When coding somethings to keep in mind, how can we code both efficiently and defensively. In other words, how can we get things done faster and with less bugs.

Here's a few ideas. They might seem obvious but like I said, I see lots of code that doesn't follow these ideas and so I'm bringing them up.

#1) If you do something a lot, figure out a way to make it easier to do.

Here's two examples from my own experience. I have a library to read .ini files. .Ini files are something that Windows first introduced me to. They are a very simple text based format that look something like this

; ---- game settings ----
[player]
numlives=5
 
[ogre]
hitpoints=20
weapon=sword
speed=1.34
 
[dragon]
hitpoints=300
weapon=firebreath
speed=6.5
I wrote a library to read these files. It parses the file into sections and label-value pairs.
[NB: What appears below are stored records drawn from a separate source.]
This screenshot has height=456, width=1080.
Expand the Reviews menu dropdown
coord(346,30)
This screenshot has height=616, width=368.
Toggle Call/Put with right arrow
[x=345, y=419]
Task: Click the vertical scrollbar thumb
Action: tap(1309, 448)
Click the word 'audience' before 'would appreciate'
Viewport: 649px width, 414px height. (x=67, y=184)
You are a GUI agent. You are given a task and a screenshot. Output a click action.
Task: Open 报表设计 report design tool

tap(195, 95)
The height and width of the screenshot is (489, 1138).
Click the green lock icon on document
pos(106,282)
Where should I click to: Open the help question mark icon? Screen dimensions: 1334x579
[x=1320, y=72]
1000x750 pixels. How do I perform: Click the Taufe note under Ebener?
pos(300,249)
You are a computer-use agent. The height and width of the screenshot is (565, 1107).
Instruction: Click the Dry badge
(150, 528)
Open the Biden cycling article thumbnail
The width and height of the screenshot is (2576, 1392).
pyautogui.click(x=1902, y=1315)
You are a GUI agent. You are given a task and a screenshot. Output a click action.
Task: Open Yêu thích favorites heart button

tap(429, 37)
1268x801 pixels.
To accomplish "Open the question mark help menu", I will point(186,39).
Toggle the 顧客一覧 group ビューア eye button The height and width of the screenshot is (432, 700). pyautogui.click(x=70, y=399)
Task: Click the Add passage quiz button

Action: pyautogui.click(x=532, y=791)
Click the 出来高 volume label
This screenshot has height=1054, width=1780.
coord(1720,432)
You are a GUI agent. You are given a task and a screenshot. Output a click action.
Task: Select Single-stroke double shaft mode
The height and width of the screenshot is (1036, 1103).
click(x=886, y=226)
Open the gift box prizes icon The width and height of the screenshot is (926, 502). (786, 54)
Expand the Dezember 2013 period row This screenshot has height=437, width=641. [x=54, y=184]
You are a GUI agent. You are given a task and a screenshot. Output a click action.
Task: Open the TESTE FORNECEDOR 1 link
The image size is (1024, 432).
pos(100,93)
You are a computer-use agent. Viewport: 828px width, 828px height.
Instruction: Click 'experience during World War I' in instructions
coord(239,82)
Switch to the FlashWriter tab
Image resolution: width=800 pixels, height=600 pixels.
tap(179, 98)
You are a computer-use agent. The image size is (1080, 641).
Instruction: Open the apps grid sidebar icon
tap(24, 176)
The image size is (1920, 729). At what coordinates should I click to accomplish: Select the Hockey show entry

Let's assume I started off with an interface something like this

// some global vars because it's simple to understand
int    g_playerNumLives;
int    g_ogreHitPoints;
string g_ogreWeapon;
float  g_ogreSpeed;
int    g_dragonHitPoints;
string g_dragonWeapon;
float  g_dragonSpeed;
 
// ...
 
const IniFile* pIni = ReadIniFile("c:/test/game_setttings.ini");
const IniSection* pSection = pIni->GetFirstSection();
while (pSection != NULL)
{
    if (strcmp(pSection->GetName(), "player") == 0)
    {
        const IniLine* pLine = pSection->GetFirstLine();
        while (pLine != NULL)
        {
            if (strcmp(pLine->GetId(), "numlives") == 0)
            {
               g_playerNumLives = atol(pLine->GetValue());
            }
            pLine = pSection->GetNextLine(pLine);
        }
    }
    else if (strcmp(pSection->GetName(), "ogre") == 0)
    {
        const IniLine* pLine = pSection->GetFirstLine();
        while (pLine != NULL)
        {
            if (strcmp(pLine->GetId(), "hitpoints") == 0)
            {
               g_orgeHitPoints = atol(pLine->GetValue());
            }
            else if (strcmp(pLine->GetId(), "weapon") == 0)
            {
               g_orgeWeapon = pLine->GetValue();
            }
            else if (strcmp(pLine->GetId(), "speed") == 0)
            {
               g_orgeSpeed = (float)atof(pLine->GetValue());
            }
            pLine = pSection->GetNextLine(pLine);
        }
    }
    else if (strcmp(pSection->GetName(), "dragon") == 0)
    {
        const IniLine* pLine = pSection->GetFirstLine();
        while (pLine != NULL)
        {
            if (strcmp(pLine->GetId(), "hitpoints") == 0)
            {
               g_dragonHitPoints = atol(pLine->GetValue());
            }
            else if (strcmp(pLine->GetId(), "weapon") == 0)
            {
               g_dragonWeapon = pLine->GetValue();
            }
            else if (strcmp(pLine->GetId(), "speed") == 0)
            {
               g_dragonSpeed = (float)atof(pLine->GetValue());
            }
            pLine = pSection->GetNextLine(pLine);
        }
    } 
    pSection = pIni->GetNextSection(pSection);
}
That seems fine and I've seen lots of code like that but let's look at ways to improve it both for efficiency and for preventing bugs. And, as a someone who creates lots of tools to support less techie users, let's try to make it more user friendly.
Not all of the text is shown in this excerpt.